Onoguchi Tokuji during the Siege of Jinzhou Fortress is a 1895 senso-e print by Mizuno Toshikata held by the Metropolitan Museum of Art (accession reference at metmuseum.org/art/collection/search/55316). Onoguchi Tokuji was an Imperial Japanese Army bugler whose name became attached to the assault on the walled town of Jinzhou (Kinshu) in November 1894, an early action of the Liaodong Peninsula campaign; later mythologized as Kiguchi Kohei, the heroic bugler who continued sounding his horn after being mortally wounded, he was widely commemorated in textbooks and prints. Toshikata, a Yoshitoshi student already known for biographical heroism in print form, was a natural choice for publishers building a roster of named war heroes.

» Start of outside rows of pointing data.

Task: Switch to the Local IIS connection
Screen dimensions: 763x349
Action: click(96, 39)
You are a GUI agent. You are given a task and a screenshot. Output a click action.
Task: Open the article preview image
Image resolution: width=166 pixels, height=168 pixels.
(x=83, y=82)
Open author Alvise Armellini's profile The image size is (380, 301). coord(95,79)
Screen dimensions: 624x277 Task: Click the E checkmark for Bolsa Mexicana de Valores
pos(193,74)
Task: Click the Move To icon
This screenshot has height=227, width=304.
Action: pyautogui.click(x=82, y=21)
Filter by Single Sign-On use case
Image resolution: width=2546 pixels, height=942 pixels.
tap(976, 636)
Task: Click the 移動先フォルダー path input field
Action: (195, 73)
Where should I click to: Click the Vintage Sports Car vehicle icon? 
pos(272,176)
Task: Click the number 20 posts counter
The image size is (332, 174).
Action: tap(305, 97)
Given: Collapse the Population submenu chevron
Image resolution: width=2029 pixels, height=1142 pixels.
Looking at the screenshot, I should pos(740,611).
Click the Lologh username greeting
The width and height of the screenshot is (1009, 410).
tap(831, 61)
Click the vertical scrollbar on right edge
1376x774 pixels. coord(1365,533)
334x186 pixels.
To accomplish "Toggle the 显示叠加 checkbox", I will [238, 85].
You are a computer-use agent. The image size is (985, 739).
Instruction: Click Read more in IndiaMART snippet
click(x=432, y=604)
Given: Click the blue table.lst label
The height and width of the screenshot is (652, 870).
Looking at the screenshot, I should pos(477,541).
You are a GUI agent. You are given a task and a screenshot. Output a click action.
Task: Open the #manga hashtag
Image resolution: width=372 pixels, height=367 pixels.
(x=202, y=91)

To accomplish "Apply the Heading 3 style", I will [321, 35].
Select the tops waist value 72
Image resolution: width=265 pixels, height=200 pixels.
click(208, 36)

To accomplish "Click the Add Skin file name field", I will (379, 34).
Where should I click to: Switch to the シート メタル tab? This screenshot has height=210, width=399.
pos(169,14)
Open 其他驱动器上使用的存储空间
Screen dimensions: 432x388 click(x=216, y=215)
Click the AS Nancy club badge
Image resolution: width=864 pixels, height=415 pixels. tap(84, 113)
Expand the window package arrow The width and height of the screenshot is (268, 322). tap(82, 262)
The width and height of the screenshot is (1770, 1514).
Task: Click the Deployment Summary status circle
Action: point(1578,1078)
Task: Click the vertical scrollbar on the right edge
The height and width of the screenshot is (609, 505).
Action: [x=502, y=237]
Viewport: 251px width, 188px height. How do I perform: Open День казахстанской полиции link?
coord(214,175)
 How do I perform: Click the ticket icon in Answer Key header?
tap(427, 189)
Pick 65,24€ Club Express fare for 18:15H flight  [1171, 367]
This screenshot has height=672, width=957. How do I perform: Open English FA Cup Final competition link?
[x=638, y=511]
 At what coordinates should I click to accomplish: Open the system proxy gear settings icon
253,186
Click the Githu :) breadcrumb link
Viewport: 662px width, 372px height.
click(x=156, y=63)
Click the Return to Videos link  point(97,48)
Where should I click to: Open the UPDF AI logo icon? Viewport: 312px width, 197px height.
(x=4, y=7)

The Met's 1895 dating places this print within the most concentrated period of senso-e production, just as the war was concluding and the publishers were racing to memorialize specific incidents before public attention shifted. Toshikata's design follows the standard senso-e logic of isolating a named figure and pairing the image with a caption that supplies rank, unit, and feat. As Meiji prints, the senso-e of 1894–1895 remain among the most heavily collected and studied Japanese woodblock prints of the era, and Toshikata is one of the indispensable designers of the genre. Among his Sino-Japanese War prints, this Onoguchi impression is a clear example of the named-hero subject type and a useful reference point for collectors evaluating his wartime output.
Onoguchi Tokuji during the Siege of Jinzhou Fortress was created by Mizuno Toshikata (水野年方) in February 1895.